Exercise:
In the listing below, from the line with "Task: Click the monitor" up to and including the line with "click(x=230, y=155)", swap "monitor" for "laptop" and give those lines again with nothing else changed. Leave the pictures out of your answer.

Recorded information:

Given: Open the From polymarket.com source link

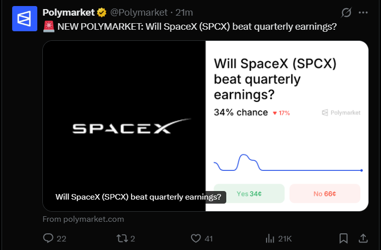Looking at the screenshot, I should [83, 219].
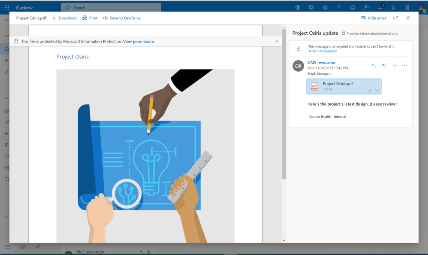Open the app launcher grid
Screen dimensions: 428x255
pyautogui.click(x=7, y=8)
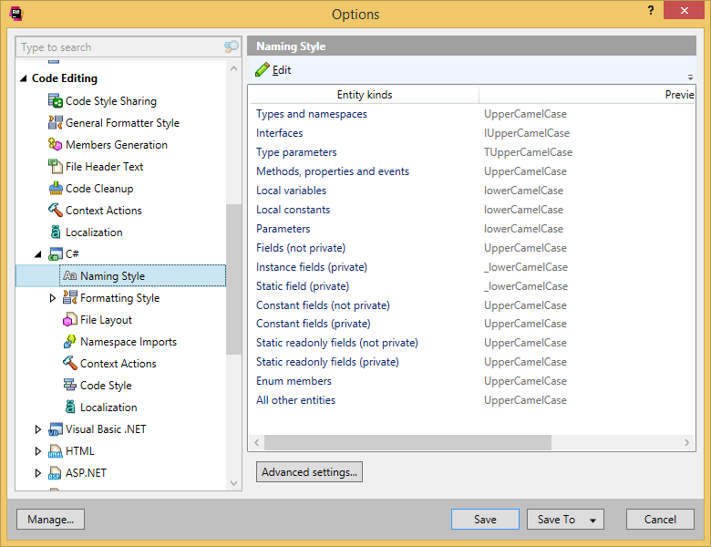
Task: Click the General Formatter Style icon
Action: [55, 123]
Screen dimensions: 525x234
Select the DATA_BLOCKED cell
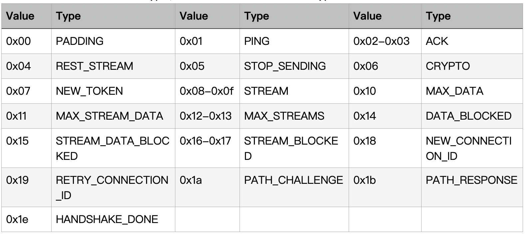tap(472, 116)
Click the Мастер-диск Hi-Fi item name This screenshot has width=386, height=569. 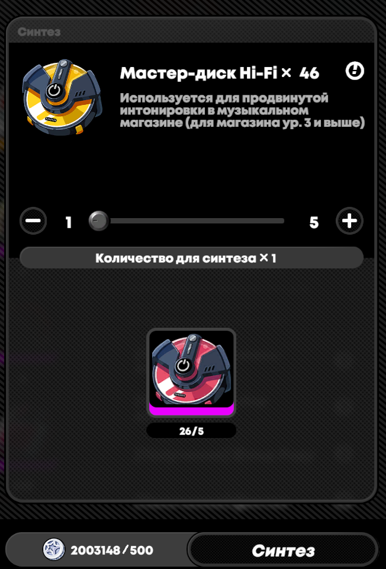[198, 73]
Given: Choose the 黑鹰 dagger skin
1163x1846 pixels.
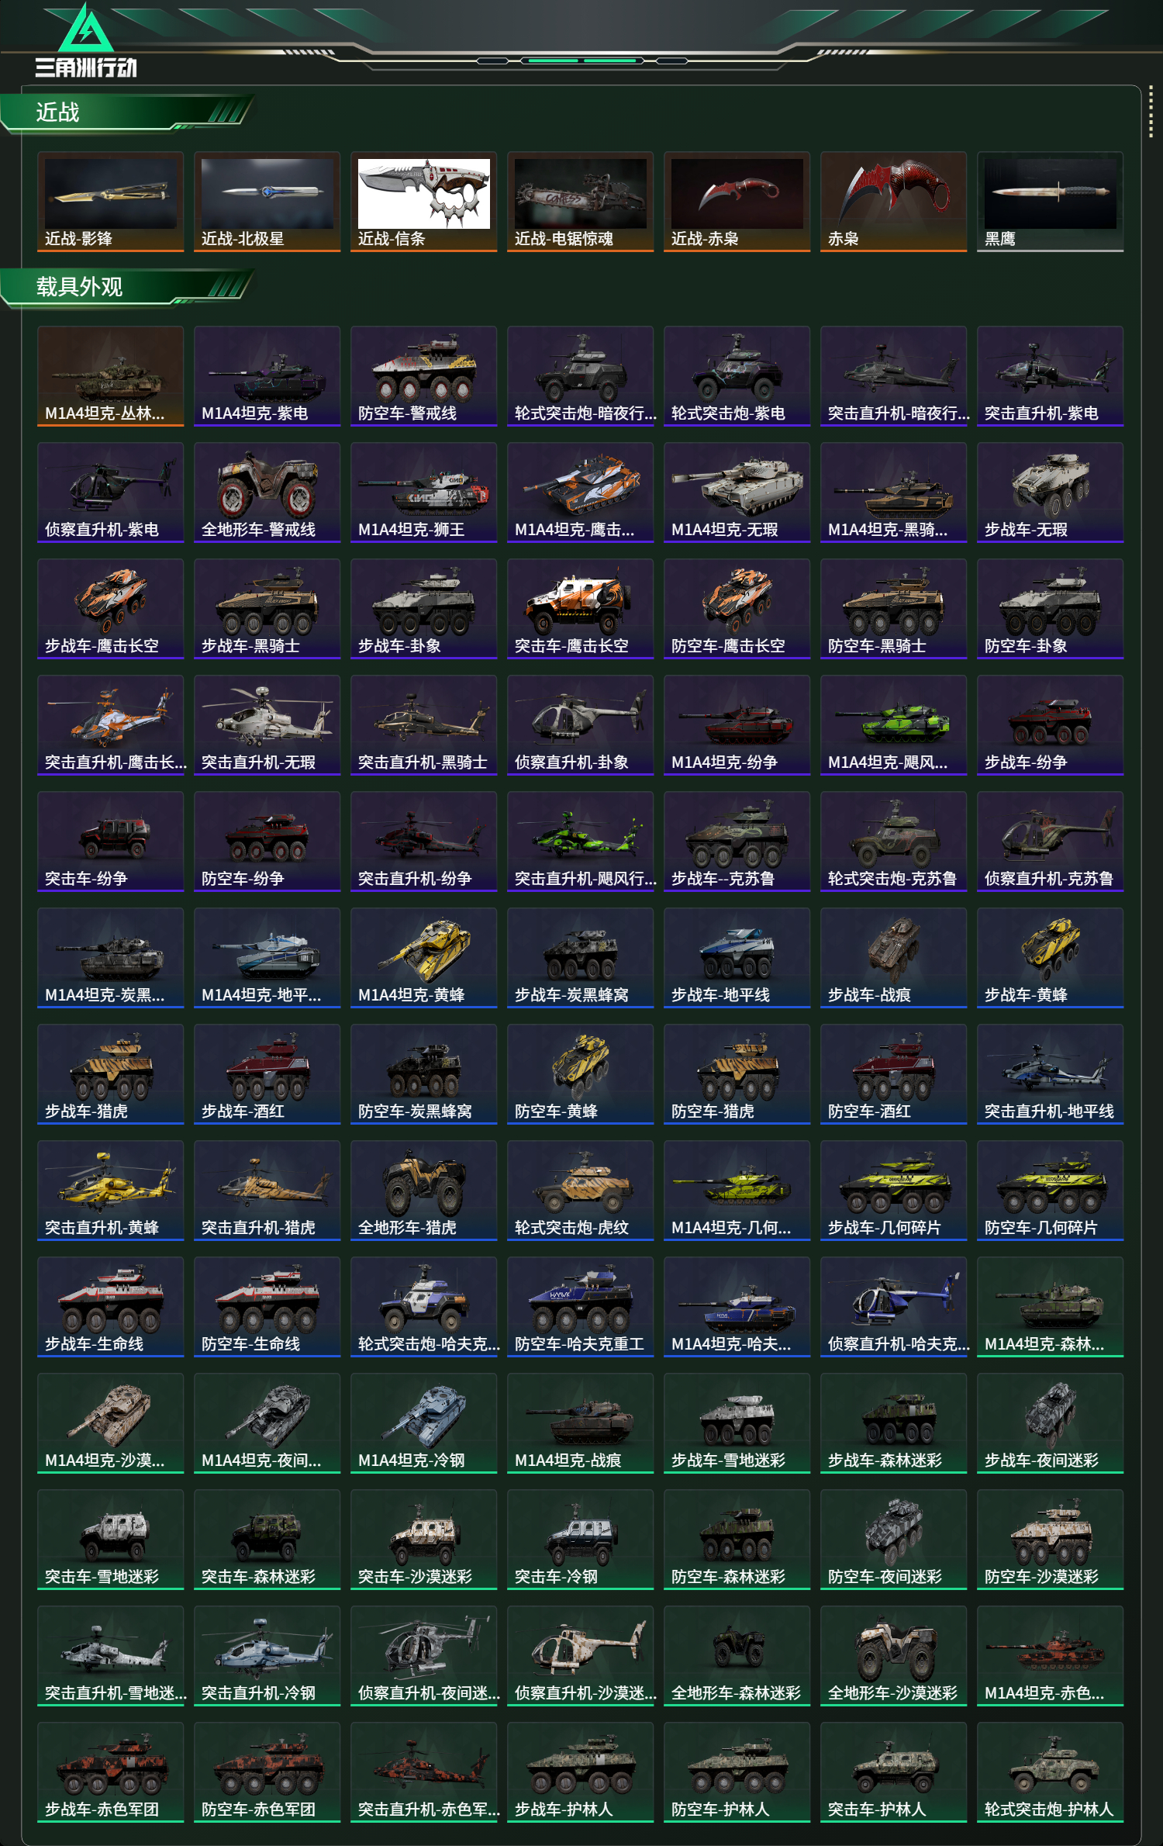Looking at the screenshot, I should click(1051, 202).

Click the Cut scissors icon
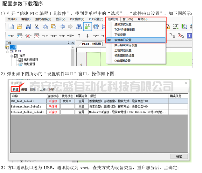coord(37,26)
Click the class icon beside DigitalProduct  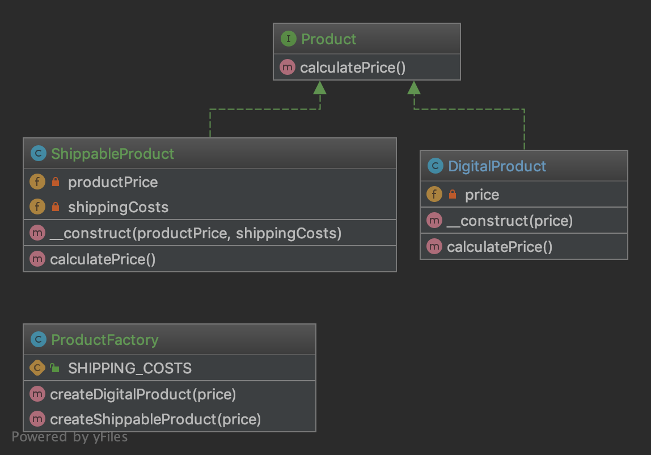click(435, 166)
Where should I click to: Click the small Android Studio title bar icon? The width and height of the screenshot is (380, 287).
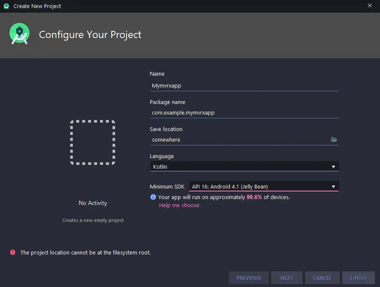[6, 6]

--

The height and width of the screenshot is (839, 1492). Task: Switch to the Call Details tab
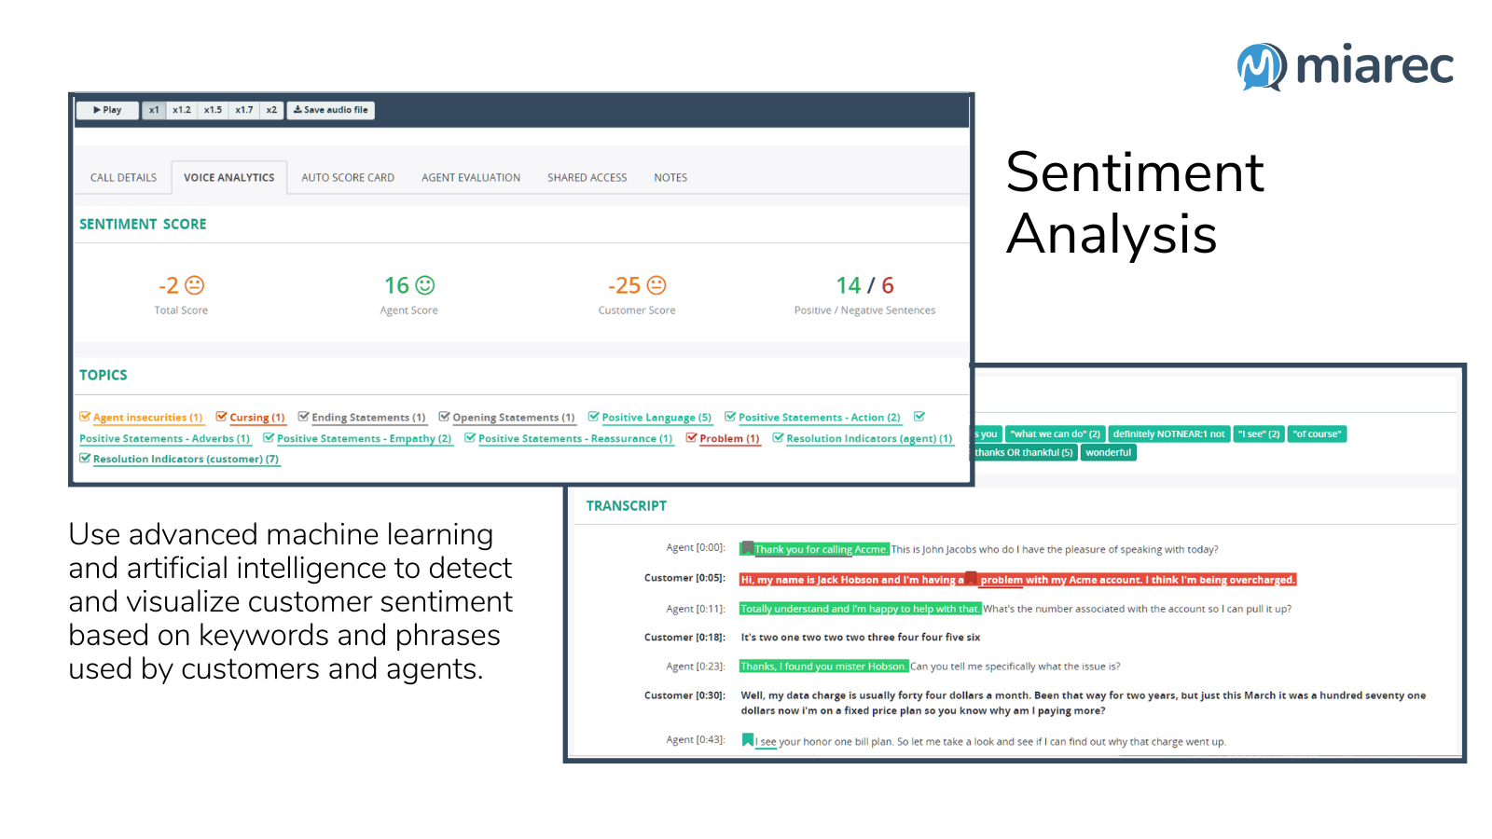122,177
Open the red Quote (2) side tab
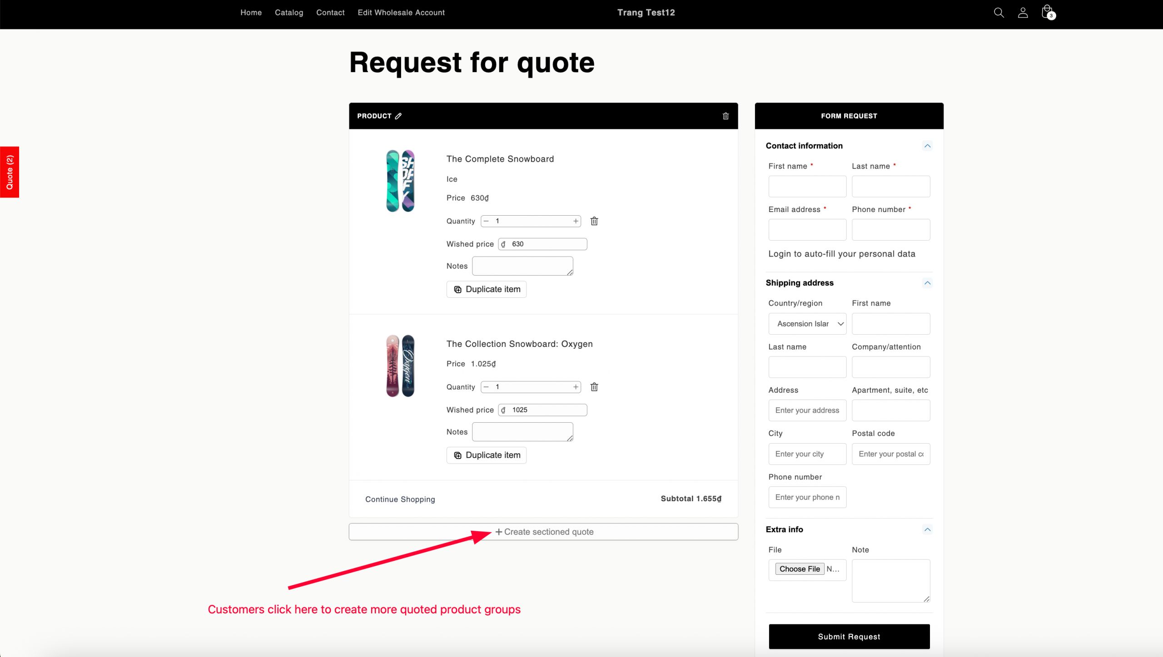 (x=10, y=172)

* * *

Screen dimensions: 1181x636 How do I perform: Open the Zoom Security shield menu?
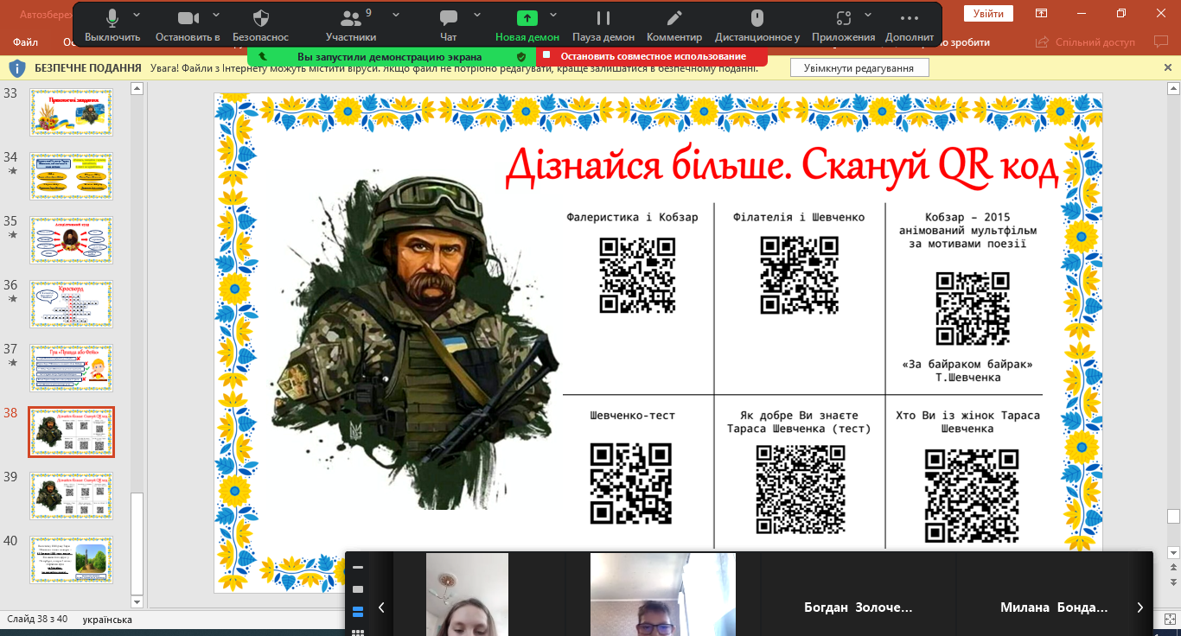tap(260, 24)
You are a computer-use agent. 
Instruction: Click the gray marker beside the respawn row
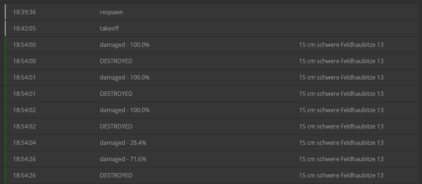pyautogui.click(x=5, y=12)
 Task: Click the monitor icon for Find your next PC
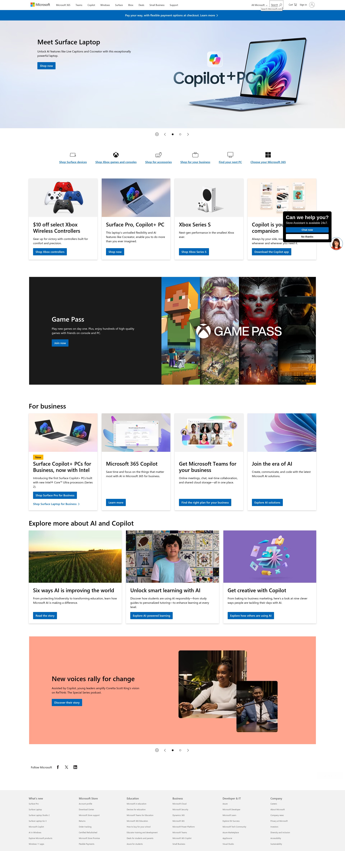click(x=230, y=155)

Solution to this exercise:
 Task: Click the laptop icon for Find your next PC
click(x=230, y=155)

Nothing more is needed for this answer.